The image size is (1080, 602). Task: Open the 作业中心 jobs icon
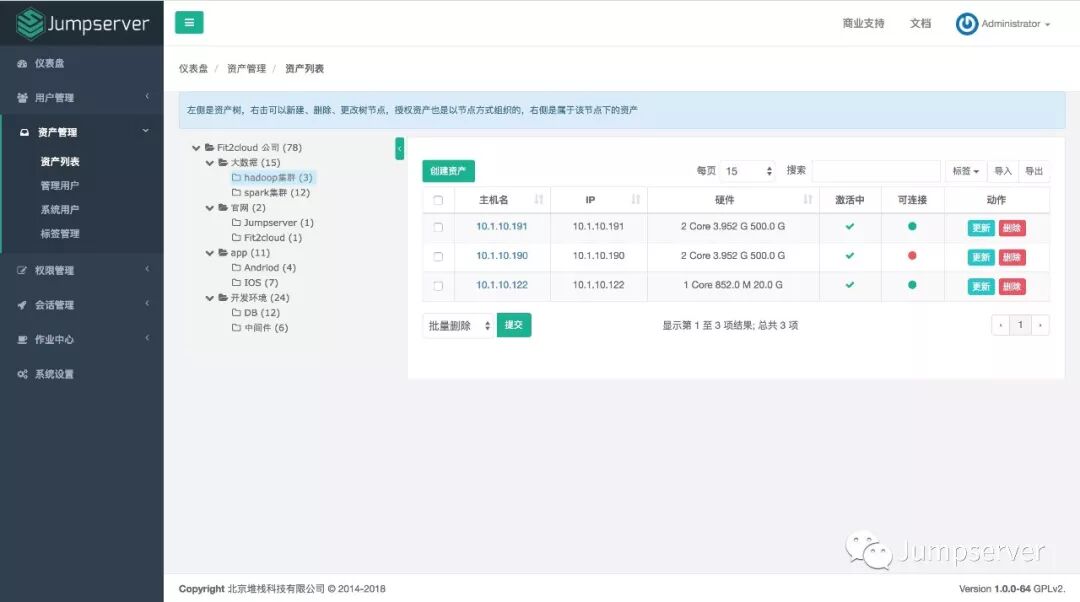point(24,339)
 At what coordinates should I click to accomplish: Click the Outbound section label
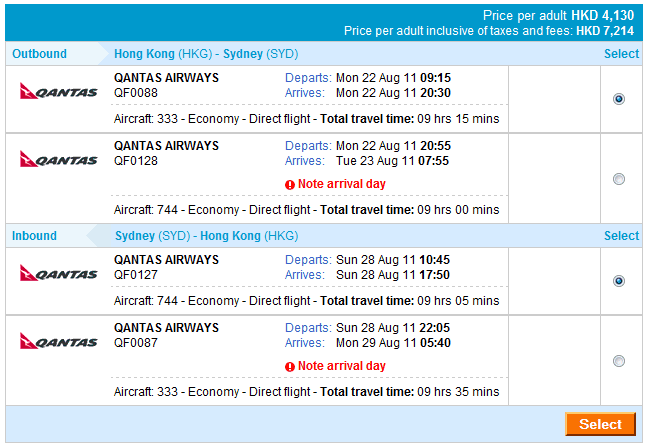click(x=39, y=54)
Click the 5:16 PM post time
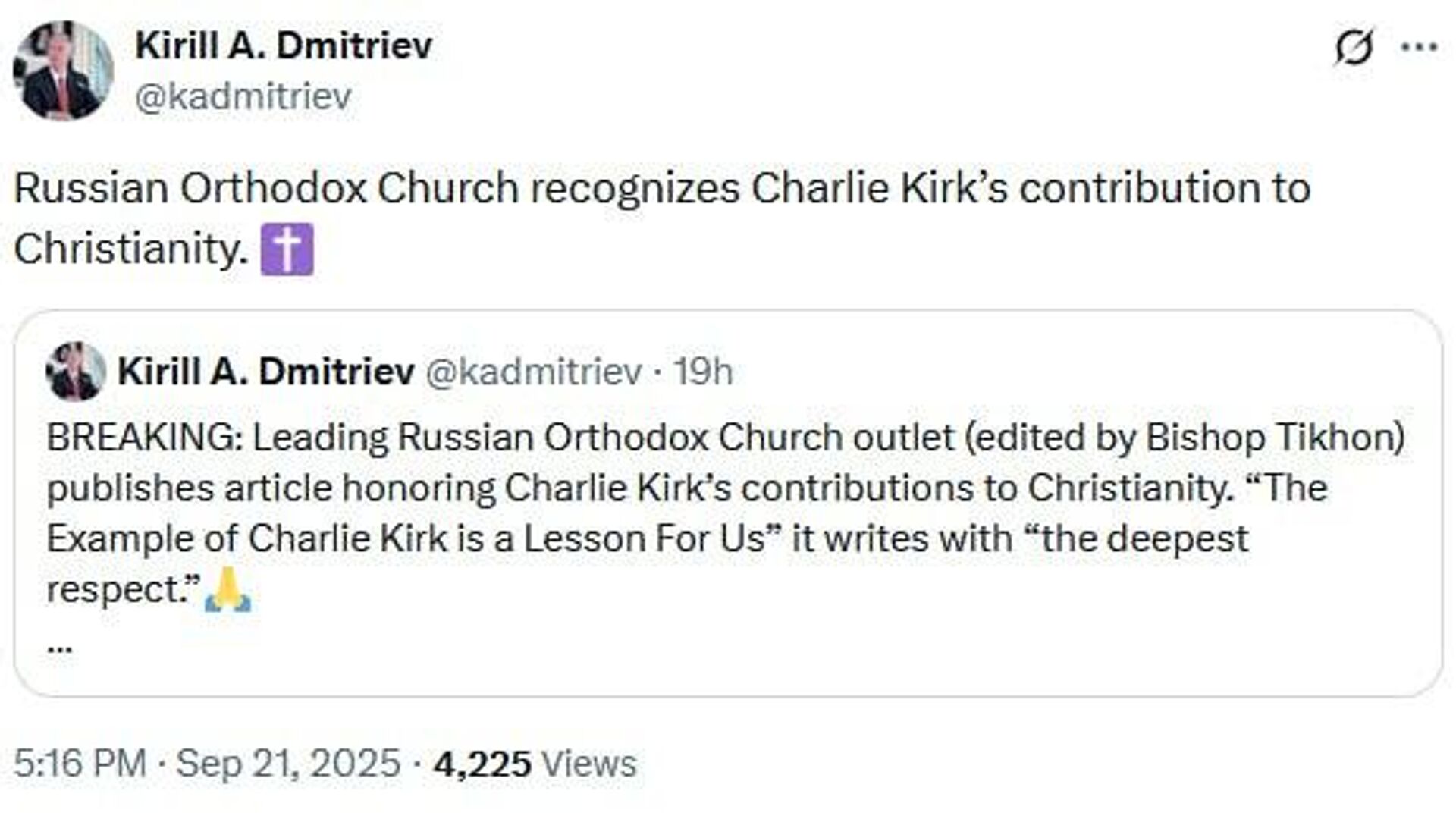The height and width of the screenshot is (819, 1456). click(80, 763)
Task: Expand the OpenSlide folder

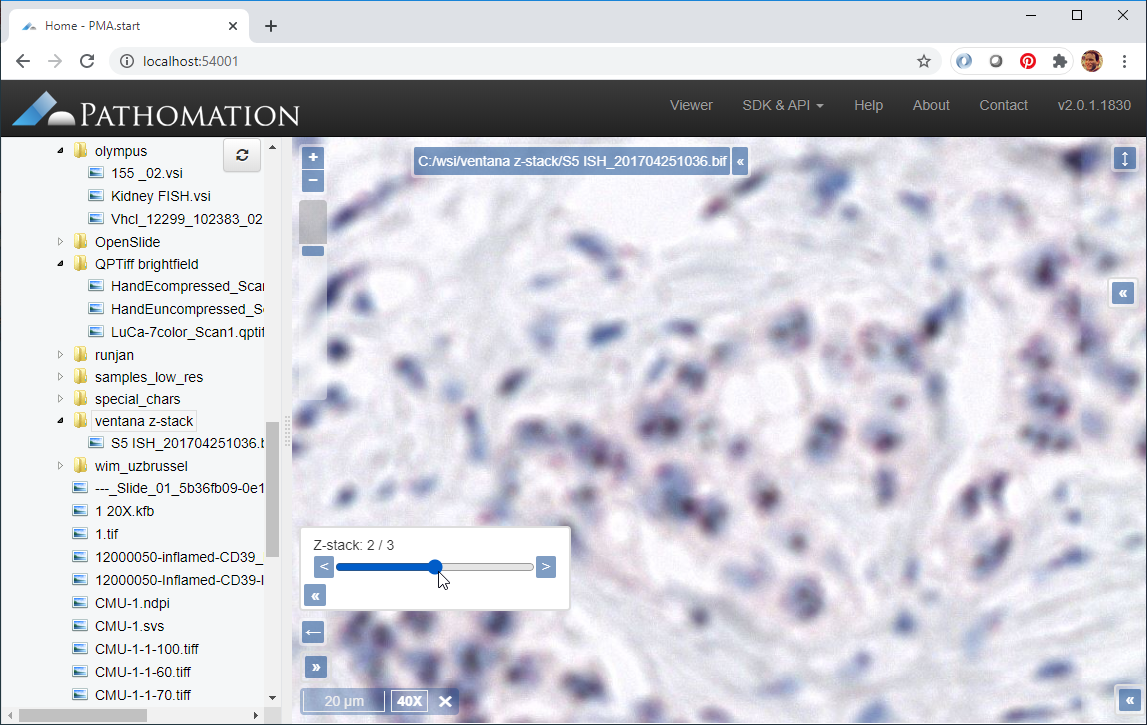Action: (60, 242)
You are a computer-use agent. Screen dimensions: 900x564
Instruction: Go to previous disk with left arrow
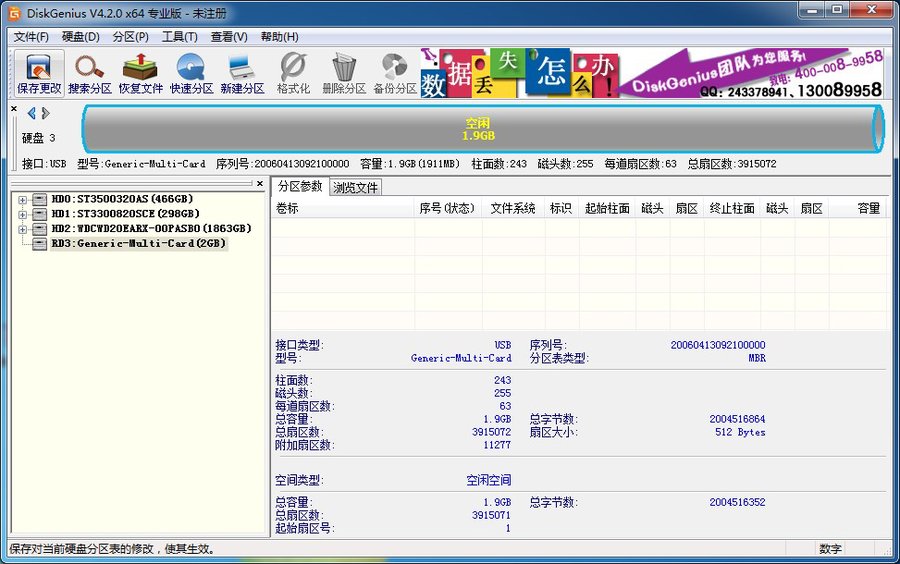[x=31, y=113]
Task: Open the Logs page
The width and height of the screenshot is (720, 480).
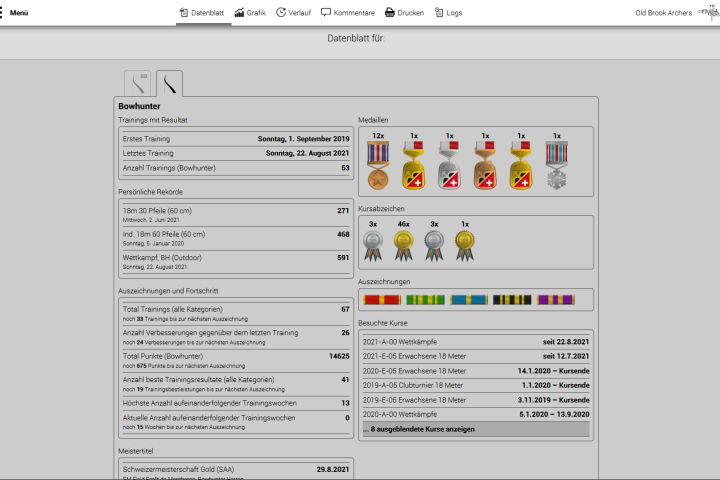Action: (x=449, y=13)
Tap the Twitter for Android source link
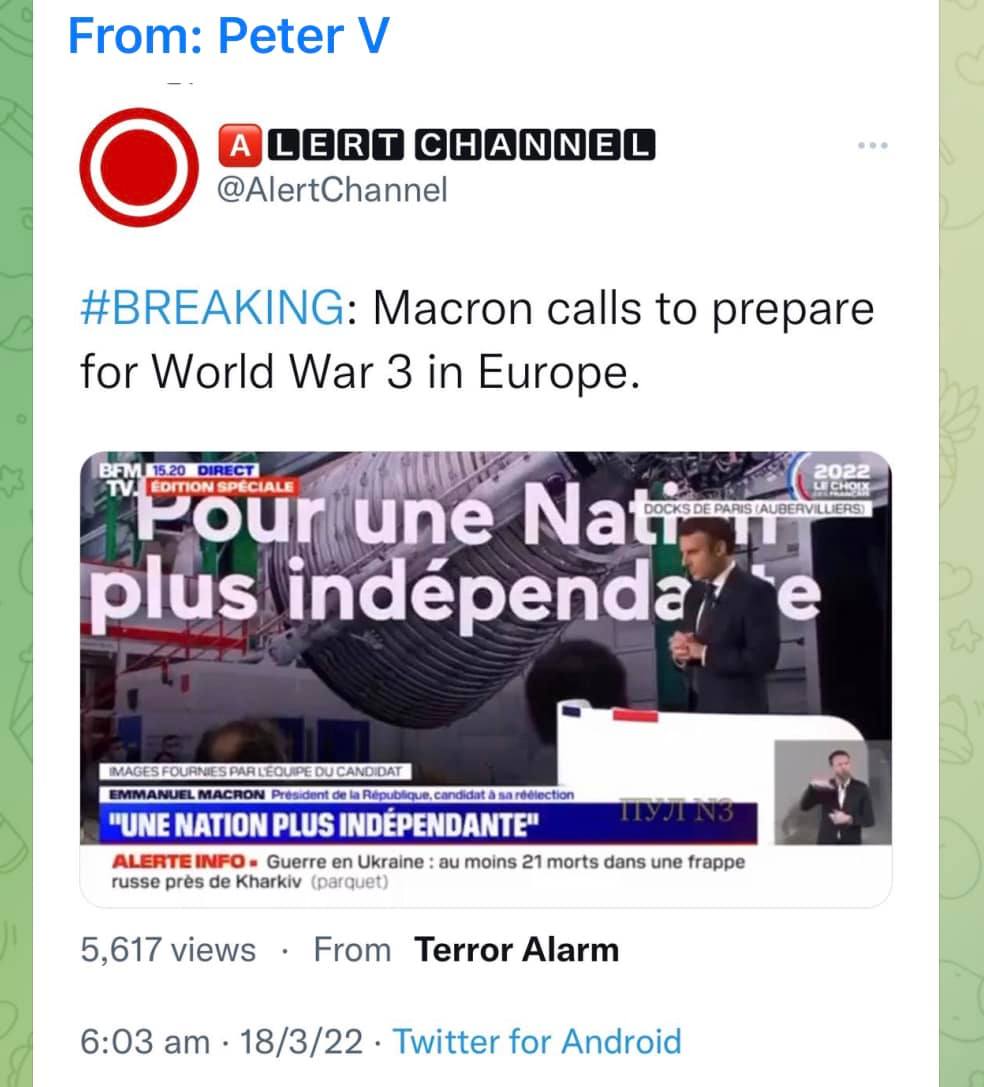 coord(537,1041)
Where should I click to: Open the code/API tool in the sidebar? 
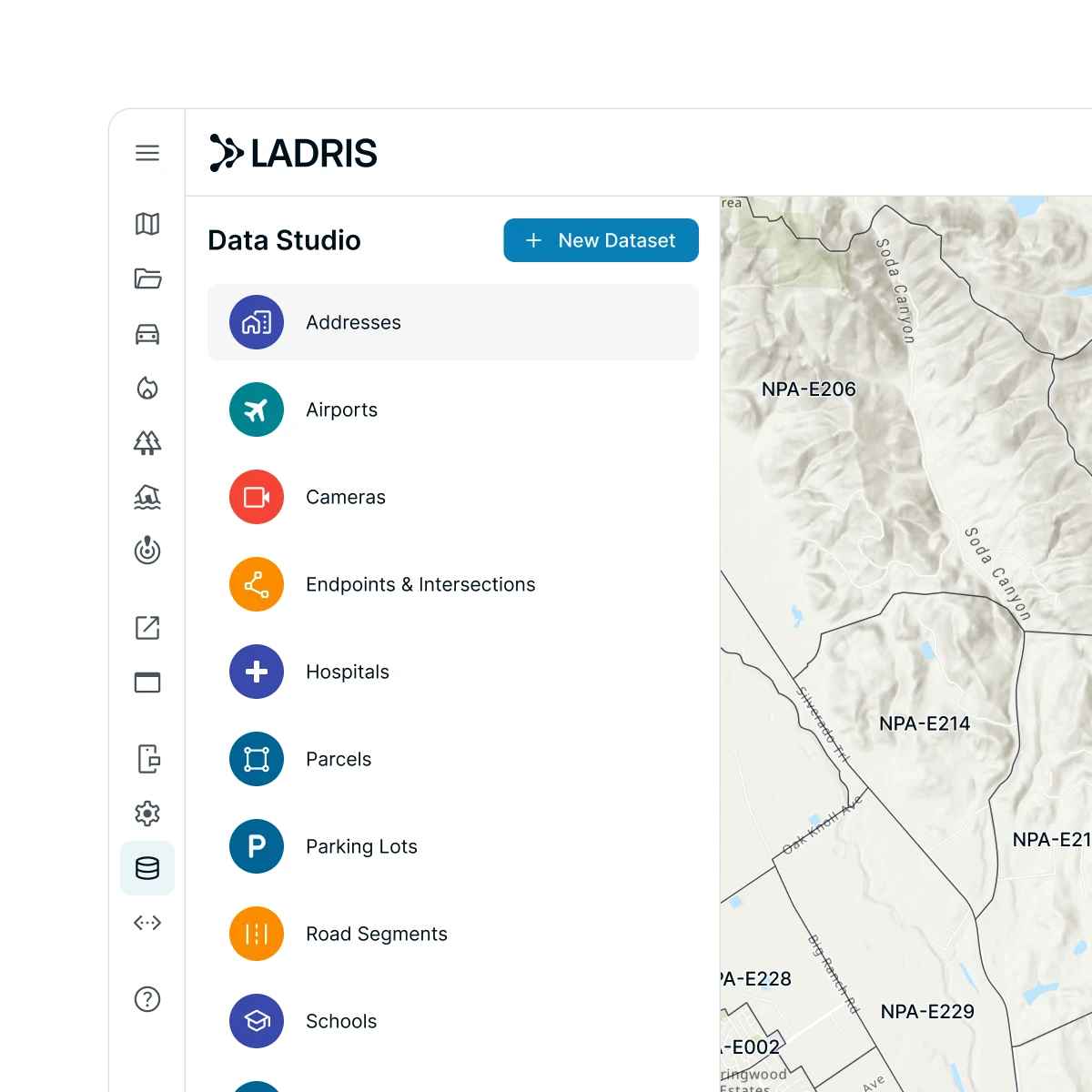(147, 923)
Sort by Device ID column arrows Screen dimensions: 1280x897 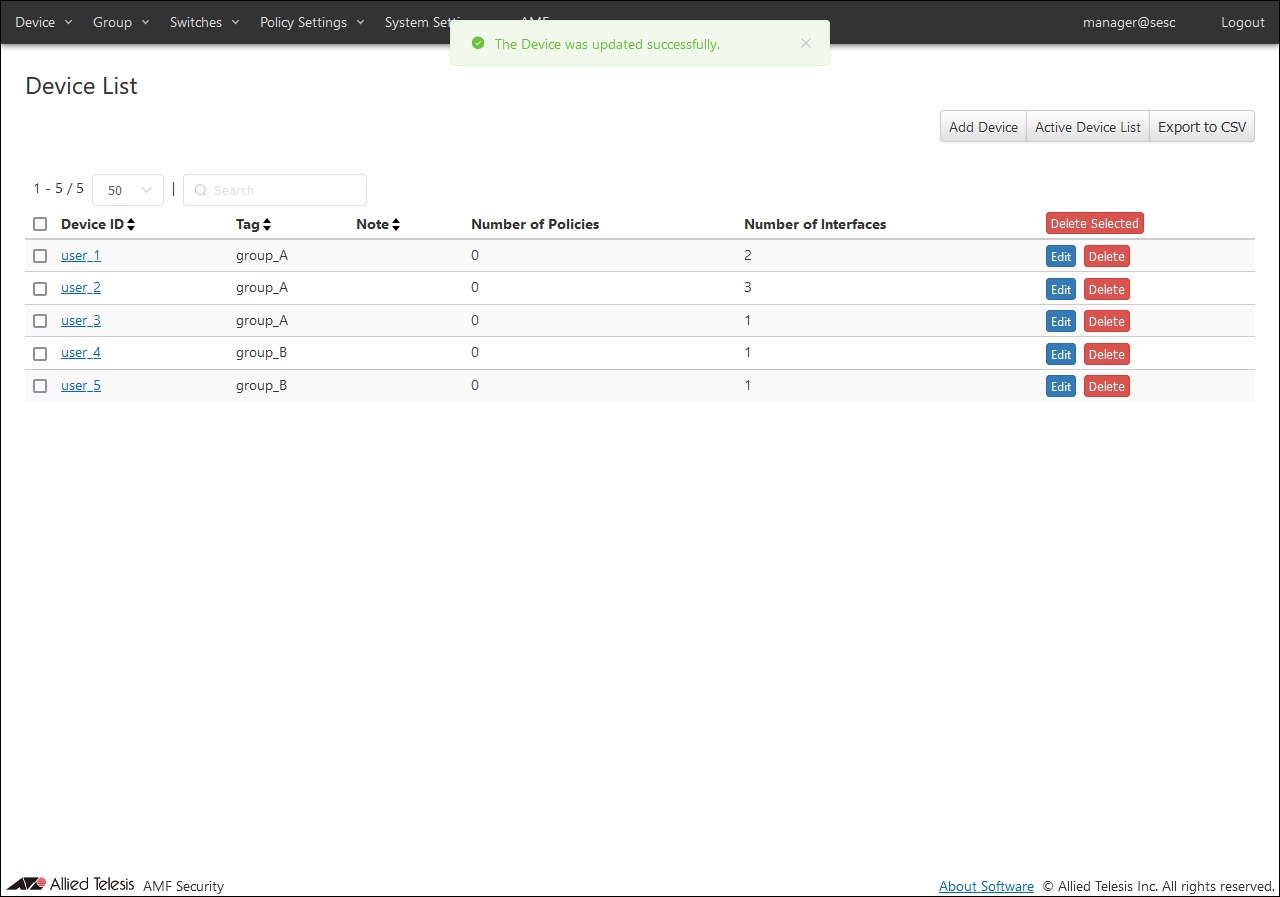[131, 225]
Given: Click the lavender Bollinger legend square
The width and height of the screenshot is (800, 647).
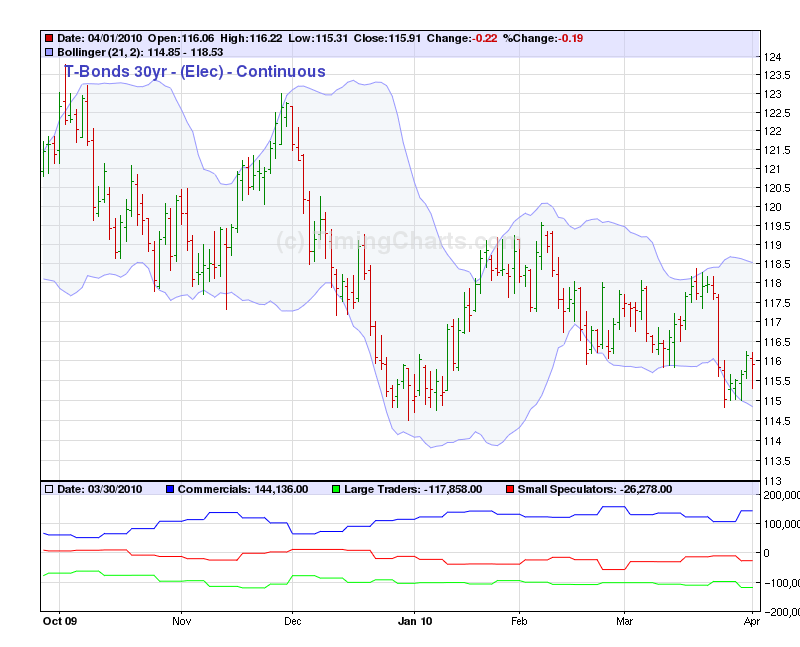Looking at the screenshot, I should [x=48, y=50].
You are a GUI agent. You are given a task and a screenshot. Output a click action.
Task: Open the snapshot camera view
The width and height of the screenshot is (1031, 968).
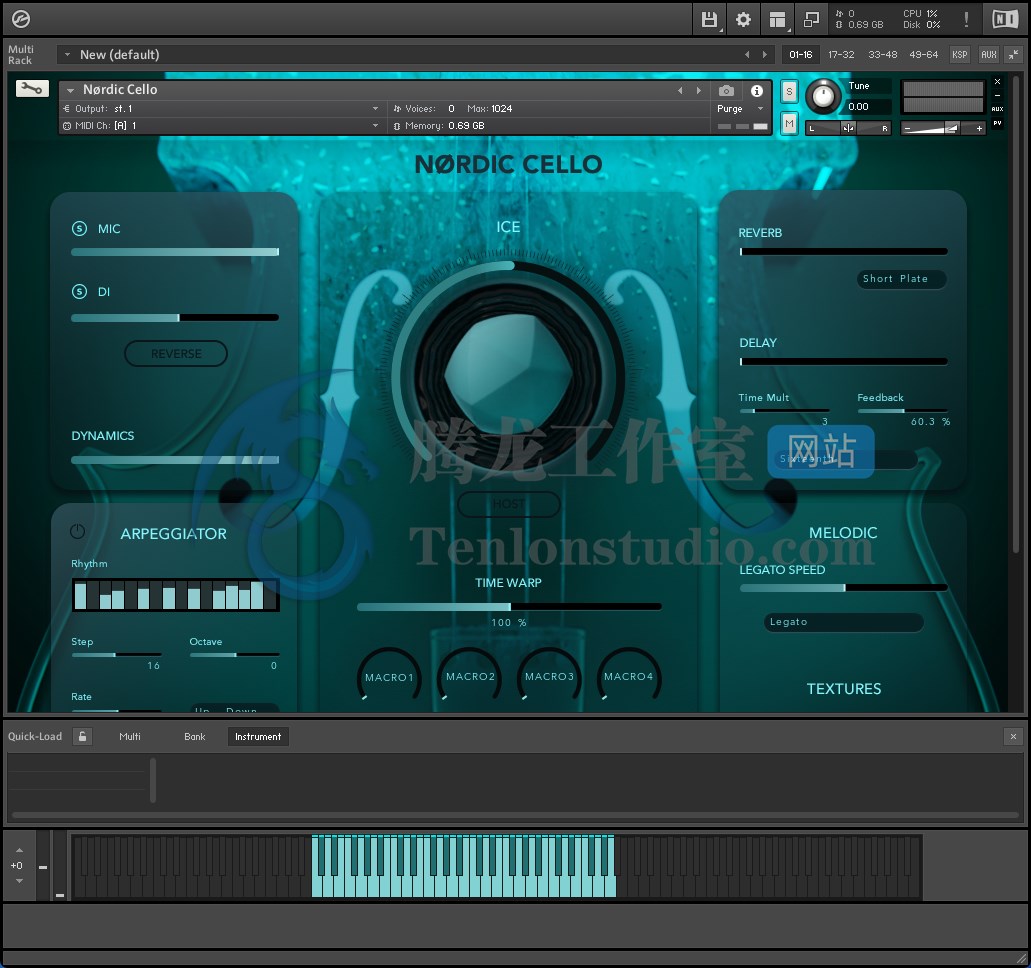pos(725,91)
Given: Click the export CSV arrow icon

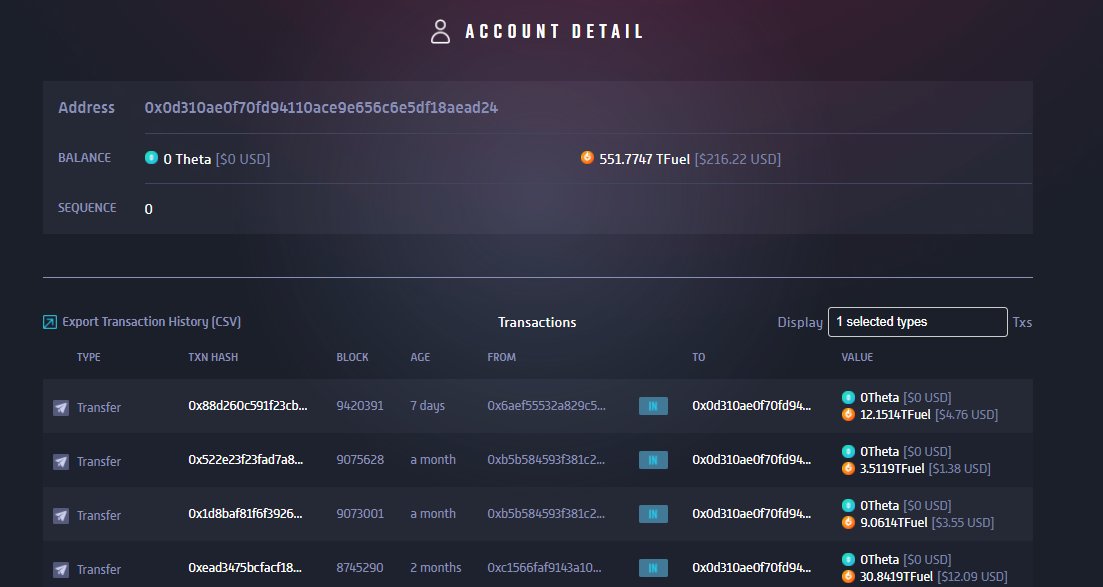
□ □ □ □
Task requirements: In the listing, find the line containing "Given: Click the lavender" and repeat it and every later line through the last one, word for word, excluding the pictures.

Answer section:
Given: Click the lavender Bollinger legend square
The width and height of the screenshot is (800, 647).
Looking at the screenshot, I should [x=48, y=50].
You are a GUI agent. You are given a task and a screenshot. Output a click action.
Task: Open the snapshot camera view
The width and height of the screenshot is (1031, 968).
pos(725,91)
Given: Click the export CSV arrow icon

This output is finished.